Ocamlopt vs Duplo/LLVM code generation

We have recently presented the Duplo Post-Link optimiser, which among other things manages to
compile OCaml to machine code through the code generator of LLVM on amd64.

I built a histogram comparing code generated by ocamlopt and the LLVM backend, without enabling any optimisations at the LLIR level, on the intermediate representation used by the Duplo framework.

The histogram counts the occurrence of each instruction in ocamlopt. I have also included some
comments to highlight which instruction choices are likely to be better/more compact - while one of the issue has been since addressed, there data does highlight a few other opportunities for improvement.

6 Likes

Could you explain the LLVM path in a little more detail? How are you compiling via LLVM?

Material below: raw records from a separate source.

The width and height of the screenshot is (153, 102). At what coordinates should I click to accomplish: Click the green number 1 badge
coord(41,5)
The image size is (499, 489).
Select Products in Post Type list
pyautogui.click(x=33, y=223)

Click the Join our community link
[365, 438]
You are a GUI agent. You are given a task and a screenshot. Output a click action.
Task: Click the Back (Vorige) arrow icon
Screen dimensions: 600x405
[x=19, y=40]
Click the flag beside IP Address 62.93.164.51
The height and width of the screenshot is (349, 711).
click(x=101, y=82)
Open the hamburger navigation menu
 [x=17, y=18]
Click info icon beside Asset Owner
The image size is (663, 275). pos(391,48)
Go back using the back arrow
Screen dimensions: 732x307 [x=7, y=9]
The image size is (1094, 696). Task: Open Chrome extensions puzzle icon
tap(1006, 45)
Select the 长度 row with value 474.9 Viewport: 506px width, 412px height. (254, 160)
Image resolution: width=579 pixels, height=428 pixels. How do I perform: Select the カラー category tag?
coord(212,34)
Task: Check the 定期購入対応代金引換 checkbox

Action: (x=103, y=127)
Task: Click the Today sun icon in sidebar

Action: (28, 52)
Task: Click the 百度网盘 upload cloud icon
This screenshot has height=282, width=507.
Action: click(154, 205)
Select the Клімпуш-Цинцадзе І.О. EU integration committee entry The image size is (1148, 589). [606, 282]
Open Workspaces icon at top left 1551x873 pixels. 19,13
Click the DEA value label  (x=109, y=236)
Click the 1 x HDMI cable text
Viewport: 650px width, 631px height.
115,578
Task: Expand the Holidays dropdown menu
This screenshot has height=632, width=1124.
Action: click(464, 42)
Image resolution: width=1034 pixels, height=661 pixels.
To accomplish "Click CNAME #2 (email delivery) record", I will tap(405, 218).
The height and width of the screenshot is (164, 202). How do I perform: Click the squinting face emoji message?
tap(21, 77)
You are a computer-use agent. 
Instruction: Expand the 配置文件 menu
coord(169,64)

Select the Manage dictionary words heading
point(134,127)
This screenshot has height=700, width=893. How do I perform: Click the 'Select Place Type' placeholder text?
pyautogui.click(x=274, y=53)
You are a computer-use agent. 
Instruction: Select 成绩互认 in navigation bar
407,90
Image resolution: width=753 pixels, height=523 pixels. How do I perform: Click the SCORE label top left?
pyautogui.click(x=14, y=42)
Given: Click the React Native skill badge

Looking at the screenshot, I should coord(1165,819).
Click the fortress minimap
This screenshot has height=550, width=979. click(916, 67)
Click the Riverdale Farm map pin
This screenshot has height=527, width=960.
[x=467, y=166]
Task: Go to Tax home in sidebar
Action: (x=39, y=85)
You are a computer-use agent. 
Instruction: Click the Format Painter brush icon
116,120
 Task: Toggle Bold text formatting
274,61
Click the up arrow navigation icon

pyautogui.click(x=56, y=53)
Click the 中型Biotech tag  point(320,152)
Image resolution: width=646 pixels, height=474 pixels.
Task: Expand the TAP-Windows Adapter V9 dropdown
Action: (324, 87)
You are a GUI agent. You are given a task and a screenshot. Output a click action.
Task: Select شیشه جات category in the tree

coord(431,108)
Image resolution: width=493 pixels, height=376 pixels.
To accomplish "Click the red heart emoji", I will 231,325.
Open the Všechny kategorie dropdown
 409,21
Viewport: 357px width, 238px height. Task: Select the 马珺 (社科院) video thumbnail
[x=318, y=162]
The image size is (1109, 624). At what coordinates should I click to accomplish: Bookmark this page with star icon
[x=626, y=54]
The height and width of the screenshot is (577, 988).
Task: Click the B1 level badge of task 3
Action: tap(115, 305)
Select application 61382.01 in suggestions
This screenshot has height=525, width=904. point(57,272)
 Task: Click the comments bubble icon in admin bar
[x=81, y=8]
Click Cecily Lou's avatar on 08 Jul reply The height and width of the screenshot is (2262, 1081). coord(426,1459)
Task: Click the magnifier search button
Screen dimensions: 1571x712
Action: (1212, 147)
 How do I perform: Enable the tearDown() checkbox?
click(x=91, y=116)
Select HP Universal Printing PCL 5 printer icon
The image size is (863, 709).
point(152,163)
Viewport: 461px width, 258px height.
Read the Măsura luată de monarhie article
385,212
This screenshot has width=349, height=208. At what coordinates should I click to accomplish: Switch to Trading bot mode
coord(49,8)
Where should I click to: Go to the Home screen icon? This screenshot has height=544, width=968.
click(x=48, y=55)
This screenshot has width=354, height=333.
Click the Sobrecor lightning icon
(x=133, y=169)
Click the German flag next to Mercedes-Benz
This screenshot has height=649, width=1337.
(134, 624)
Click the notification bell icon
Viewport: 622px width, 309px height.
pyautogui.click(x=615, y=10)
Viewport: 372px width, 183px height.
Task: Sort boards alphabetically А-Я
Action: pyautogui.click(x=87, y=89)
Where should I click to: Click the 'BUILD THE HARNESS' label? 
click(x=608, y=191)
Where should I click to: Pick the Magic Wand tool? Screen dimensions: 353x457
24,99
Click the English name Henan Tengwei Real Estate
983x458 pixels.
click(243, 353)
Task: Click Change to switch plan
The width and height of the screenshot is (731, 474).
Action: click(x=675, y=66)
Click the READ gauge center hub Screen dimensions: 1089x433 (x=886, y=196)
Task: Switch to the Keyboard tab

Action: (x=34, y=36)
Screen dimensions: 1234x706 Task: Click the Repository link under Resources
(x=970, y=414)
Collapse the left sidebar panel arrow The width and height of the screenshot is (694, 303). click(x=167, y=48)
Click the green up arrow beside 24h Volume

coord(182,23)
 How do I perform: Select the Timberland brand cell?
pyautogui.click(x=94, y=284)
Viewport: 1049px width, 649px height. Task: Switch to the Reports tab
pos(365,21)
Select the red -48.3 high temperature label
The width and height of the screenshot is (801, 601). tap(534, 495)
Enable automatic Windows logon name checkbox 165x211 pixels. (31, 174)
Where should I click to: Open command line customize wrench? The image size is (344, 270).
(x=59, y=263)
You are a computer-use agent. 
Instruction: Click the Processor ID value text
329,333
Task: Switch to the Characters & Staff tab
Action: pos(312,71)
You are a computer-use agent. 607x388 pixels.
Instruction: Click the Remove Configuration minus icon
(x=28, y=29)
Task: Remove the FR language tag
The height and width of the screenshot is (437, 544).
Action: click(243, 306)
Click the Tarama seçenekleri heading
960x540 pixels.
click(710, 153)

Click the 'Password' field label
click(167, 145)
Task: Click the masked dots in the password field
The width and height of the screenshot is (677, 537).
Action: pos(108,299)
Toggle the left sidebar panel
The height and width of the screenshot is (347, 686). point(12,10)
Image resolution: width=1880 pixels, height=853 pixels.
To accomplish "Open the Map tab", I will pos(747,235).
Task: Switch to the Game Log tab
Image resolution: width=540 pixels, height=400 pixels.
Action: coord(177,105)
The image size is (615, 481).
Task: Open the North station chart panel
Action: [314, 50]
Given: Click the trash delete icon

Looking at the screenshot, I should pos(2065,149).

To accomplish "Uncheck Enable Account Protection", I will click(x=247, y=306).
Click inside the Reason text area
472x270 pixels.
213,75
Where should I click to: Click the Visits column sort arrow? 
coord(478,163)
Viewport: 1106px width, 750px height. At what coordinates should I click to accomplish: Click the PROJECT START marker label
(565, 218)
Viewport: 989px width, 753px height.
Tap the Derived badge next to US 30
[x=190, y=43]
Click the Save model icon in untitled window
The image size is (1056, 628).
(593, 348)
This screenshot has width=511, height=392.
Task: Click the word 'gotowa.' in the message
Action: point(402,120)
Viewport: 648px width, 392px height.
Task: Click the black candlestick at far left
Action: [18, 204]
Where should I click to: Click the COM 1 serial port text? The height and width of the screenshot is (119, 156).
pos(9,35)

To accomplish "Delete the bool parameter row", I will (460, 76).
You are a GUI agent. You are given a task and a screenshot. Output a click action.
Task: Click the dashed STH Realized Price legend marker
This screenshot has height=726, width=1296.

There is a nice ICFP paper on this: https://dl.acm.org/doi/10.1145/3408980

2 Likes

We do not compile to LLVM IR, but to a representation we call LLIR that keeps track of the types of virtual registers in OCaml - int, float, value or address. The IR is then lowered to LLVM’s MachineIR through the SelectionDAG instruction selector. A custom instruction was added to handle GC metadata and some passes were modified to preserve the semantics of GC roots.

3 Likes

I missed the NY QA time for this paper.
Was there an answer to whether this will work with MultiCore OCaml work?
And how can someone try this out, is there an opam switch for it?

1 Like

They mention it in the paper. There’s nothing preventing multicore from working, but the code hasn’t been adapted to it.

1 Like

Thanks, I’ve not fully read the paper.

There are instructions on setting up a pin here.
Unfortunately, some packages which rely on amd64 inline assembly or do not query the ocaml environment for the right C compiler to use (CC=llir-gcc) will not install at the moment.
We have the required diffs/versions at in our version of the sandmark benchmark suite and we will create a repository out of them.

1 Like

Thanks for all the data and the suggestions. As you mention, a couple of them (32-bit immediate load into 64-bit register; no “call” instruction to set up trap handlers) are already implemented in OCaml 4.11.

The ocamlopt back-end was initially designed for RISC processors, with load instructions separate from computational instructions, so things like “callq (reg64)” just don’t fit.

1 Like

@nandor, I have a package which uses AVX intrinsics. While compiling, the error I get is -

Do not know how to split the result of this operator

With the invocation being -

clang-12 -cc1 -triple x86_64-unknown-linux-gnu -S -disable-free -disable-llvm-verifier -discard-value-names -main-file-name bigstringaf_simd_avx2.c -mrelocation-model pic -pic-level 2 -mframe-pointer=none -relaxed-aliasing -fmath-errno -fno-rounding-math -no-integrated-as -mconstructor-aliases -target-cpu x86-64 -target-feature +avx2 -tune-cpu generic -fno-split-dwarf-inlining -debug-info-kind=limited -dwarf-version=4 -debugger-tuning=gdb -v -resource-dir /home/anmol/.opam/llir/llvm/lib/clang/12.0.0 -D _FILE_OFFSET_BITS=64 -D _REENTRANT -I /home/anmol/.opam/llir/lib/ocaml -mllvm -llir -llir -isysroot /home/anmol/.opam/llir -internal-externc-isystem /home/anmol/.opam/llir/include -internal-isystem /home/anmol/.opam/llir/llvm/lib/clang/12.0.0/include -O2 -Wall -Wextra -Wpedantic -fno-dwarf-directory-asm -fdebug-compilation-dir /home/anmol/bigstringaf/_build/default/lib -ferror-limit 19 -fwrapv -fgnuc-version=4.2.1 -fcolor-diagnostics -vectorize-loops -vectorize-slp -o /tmp/bigstringaf_simd_avx2-ff6282.s -x c bigstringaf_simd_avx2.c

I am assuming this is because lowering for these intrinsics has not been implemented maybe? Any thoughts on this?

Unfortunately the C-to-LLIR lowering in Clang does not yet support SSE intrinsics.

Oh okay. Makes sense. Thank you! Really enjoyed reading the paper and its definitely pretty cool work.